Our guest blogger today, Peter Macinnis tells us what happened when his book was re-published in the United States. Imagine if those copies were imported into Australia to replace the authentic Australian ones.
Guest blogger: Peter Macinnis. Prolific Australian science writer; of curious mind and a practising grandfather. Author of Kokoda Track: 101 Days , the Eve Pownall Honour Book, 2008 Children’s Book Council of Australia Book of the Year Awards.
These days, I’m a writer (albeit in an educational vein), but the books I write are not generally affected by the present sham campaign by Woolworths and Dymocks to bring in cheap foreign knock-offs of Australian books in the name of “cheaper books”.
In the interests of Australia’s more literary writers, I support the opposition to a scheme that would bring bigger profits to greedy grocers while knocking out independent bookshops and costing novelists and the like dearly.
While I am not generally affected, I have some knowledge of the way things work. I have had one book translated into American: the poor dears are insular, so the American publishers demanded a less subtle title, then asked that I remove case studies involving the Netherlands and Australia, and replace them with US examples.

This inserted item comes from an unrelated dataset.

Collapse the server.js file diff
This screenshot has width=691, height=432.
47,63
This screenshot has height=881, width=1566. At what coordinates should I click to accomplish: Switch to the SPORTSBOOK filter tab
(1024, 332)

My reference to “the US Civil War” was changed to “the Civil War”, because there only ever was one of those, wasn’t there? On and on it went, with Paris “becoming “Paris, France” and all the other gaucheries that the American penchant for dumbing-down favours and demands.
In short, my work was emasculated to an extent that horrified my literate American friends.
If “parallel importing” were allowed, this poor relation could be brought in and sold at lower prices, but it wouldn’t be the same book that Allen and Unwin published here.